The iodine which has many beneficial effects with respect to the thyroid and also the breast,has been proved to paradoxically block the organification step in the thyroid,when it becomes excess,which in turn decreases the production of the thyroid hormone. Organification is incorporation of iodine intot he tyrosine residues of the thyroglobulin.This TSH independent autoregualtion is termed as the 'Wolff Chaikoff Effect' .So,excess iodine can also lead to paradoxical hypothyroidism in the course of time.

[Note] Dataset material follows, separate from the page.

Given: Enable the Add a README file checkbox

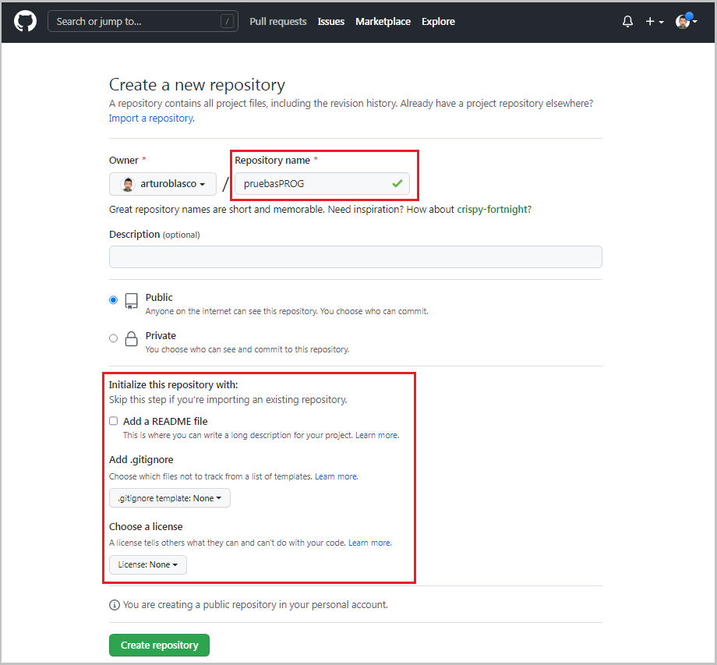Looking at the screenshot, I should pyautogui.click(x=113, y=420).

The exact mechanism involved in Wolff Chaikoff effect has not been found ,but it has been proposed that this block might act through adenylate cyclase system, interference of iodine with thyroid peroxidase enzyme action.Since there is no defined upper limit, the exact meaning of 'excess' iodine would be arbitrary. [Bürgi H et al]
CONCLUSION
The knowledge of this iodinating ability and of the antioxidant and anti-tumor activity of iodide may be beneficial for prevention and treatment of breast . But at the same time supplemtation of iodine can also have a negative effect in the form of Wolff Chaikoff effect. The evidence of the lowest incidence of breast cancer seen in Japanese who consume highest iodine on an average,and still not experiencing the 'hypothyroidism' effect due to excess iodine remains a question to be answered.Many clinical trials have not been done so far either to prove the beneficial effects of iodine on breast cancer or to prove its detrimental effects on thyroid.Lots of research ,especially clinical trials need to be done in this area to have sufficient substantiation in either case.Clinical trials and prospective studies focusing on Japanese population could be very helpful in identify the relationship between the pros and cons of iodine supplementation .Future research on the physiology behind Wolff Chaikoff effect can help in finding a solution to overcome the effect,so that iodine can be used in the prevention and treatment of breast cancer.
Until future large scale clinical trials prove the safety of iodine supplementation, I think encouraging people to consume food substances rich in iodine would be beneficial rather than advising them to take iodine supplements.